Sunday, Oct 22, 2017 | Last Update : 01:41 PM IST
Police said Mason was treated for exposure and dehydration, but was otherwise in 'remarkably fine spirits'.
Melbourne: A 21-year-old man has scripted an incredible tale of survival after crashing his car while travelling through a desolate Australian outback by walking about 140 km before getting help and drinking his own urine to stay alive.
Technician Thomas Mason was working in a remote community near the Northern Territory and South Australia border last week.
After finishing the job, he was driving down a remote track near Yulara when he swerved to avoid a herd of wild camels and rolled his car.
Mason escaped without injury but was stranded without water in one of the most desolate and unforgiving places in Australia.
He was stranded about 150 km from the nearest town in the Northern Territory last Wednesday. He trekked for more than two days and resorted to drinking his own urine before being rescued, police said.
"I knew I was either going to be out there and die or get back to the highway and see somebody," Mason told 9NEWS.
With no food, just a few clothes and a torch, he began walking.

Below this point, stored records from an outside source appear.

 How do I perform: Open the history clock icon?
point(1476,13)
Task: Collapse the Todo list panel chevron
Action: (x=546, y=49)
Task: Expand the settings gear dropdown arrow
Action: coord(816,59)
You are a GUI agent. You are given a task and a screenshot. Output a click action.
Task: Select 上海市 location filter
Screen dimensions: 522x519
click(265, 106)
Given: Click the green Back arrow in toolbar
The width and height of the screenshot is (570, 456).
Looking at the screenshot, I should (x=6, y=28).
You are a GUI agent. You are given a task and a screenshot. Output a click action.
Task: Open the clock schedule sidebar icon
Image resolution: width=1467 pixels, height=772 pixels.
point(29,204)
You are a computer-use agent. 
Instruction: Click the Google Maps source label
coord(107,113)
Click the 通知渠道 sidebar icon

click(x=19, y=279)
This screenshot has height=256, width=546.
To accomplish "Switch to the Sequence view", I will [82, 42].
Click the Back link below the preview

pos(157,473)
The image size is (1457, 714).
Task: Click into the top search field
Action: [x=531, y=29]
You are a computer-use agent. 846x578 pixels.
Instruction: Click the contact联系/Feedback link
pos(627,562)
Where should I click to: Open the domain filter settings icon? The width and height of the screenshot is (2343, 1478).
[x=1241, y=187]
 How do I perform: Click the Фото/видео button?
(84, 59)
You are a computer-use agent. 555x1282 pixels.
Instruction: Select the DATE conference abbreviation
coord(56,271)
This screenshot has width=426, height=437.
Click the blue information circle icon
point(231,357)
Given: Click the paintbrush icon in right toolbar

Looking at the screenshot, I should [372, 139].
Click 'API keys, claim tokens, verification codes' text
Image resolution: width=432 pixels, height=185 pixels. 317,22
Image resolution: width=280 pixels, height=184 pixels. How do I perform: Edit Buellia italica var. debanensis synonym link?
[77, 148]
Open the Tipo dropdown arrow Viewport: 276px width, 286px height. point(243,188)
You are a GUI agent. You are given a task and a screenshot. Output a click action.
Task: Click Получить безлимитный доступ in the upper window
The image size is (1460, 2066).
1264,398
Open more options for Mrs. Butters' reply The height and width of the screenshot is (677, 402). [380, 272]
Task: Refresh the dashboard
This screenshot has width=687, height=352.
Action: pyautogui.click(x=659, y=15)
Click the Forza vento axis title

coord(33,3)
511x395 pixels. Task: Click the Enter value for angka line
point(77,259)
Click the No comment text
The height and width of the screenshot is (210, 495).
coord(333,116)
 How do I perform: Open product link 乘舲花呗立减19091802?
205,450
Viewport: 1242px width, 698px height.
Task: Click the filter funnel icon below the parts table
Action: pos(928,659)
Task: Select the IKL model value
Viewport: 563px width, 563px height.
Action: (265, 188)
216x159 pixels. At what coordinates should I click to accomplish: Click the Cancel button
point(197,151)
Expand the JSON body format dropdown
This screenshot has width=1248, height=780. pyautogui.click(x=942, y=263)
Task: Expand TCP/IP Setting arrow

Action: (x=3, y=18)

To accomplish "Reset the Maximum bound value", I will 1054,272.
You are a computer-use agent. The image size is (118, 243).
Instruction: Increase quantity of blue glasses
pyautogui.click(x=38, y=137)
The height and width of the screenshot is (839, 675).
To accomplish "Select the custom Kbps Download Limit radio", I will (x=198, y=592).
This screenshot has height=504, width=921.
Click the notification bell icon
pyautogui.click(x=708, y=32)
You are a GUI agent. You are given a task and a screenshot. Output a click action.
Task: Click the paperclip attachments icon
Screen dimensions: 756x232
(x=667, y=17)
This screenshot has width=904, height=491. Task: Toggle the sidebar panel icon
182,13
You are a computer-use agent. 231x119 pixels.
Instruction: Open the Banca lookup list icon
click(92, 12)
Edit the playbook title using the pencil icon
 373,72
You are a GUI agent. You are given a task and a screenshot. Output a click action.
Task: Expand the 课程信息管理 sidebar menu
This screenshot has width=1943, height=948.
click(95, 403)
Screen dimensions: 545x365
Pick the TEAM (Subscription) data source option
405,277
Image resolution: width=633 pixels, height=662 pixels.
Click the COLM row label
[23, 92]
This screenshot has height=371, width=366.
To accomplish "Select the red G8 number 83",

Mason had lost phone reception that day and no-one was expecting to hear from him for another 24 hours.
"It definitely went through my mind, thinking how long would it take for someone to realise I'm not actually coming anymore," he said.
Incredibly, he found a water tank and a bottle of water on the side of the road.
But it only went so far and he was forced to drink his own urine to survive.
"There was about three or four times on the dirt road that I was ready to stop and give up completely," he said.
After about two days when their son had not checked in Gary and Debbie Mason knew something was wrong.
By the time, Mason found a main road on Friday night, he had been in the outback for 60 hours and had walked 140 km.
He eventually found help and got in contact with his anxious mother and father.
"I couldn't imagine being out here another night if they did not come and find me," Mason said. "I'm lucky to be here," he added.
Police said Mason was treated for exposure and dehydration, but was otherwise in "remarkably fine spirits".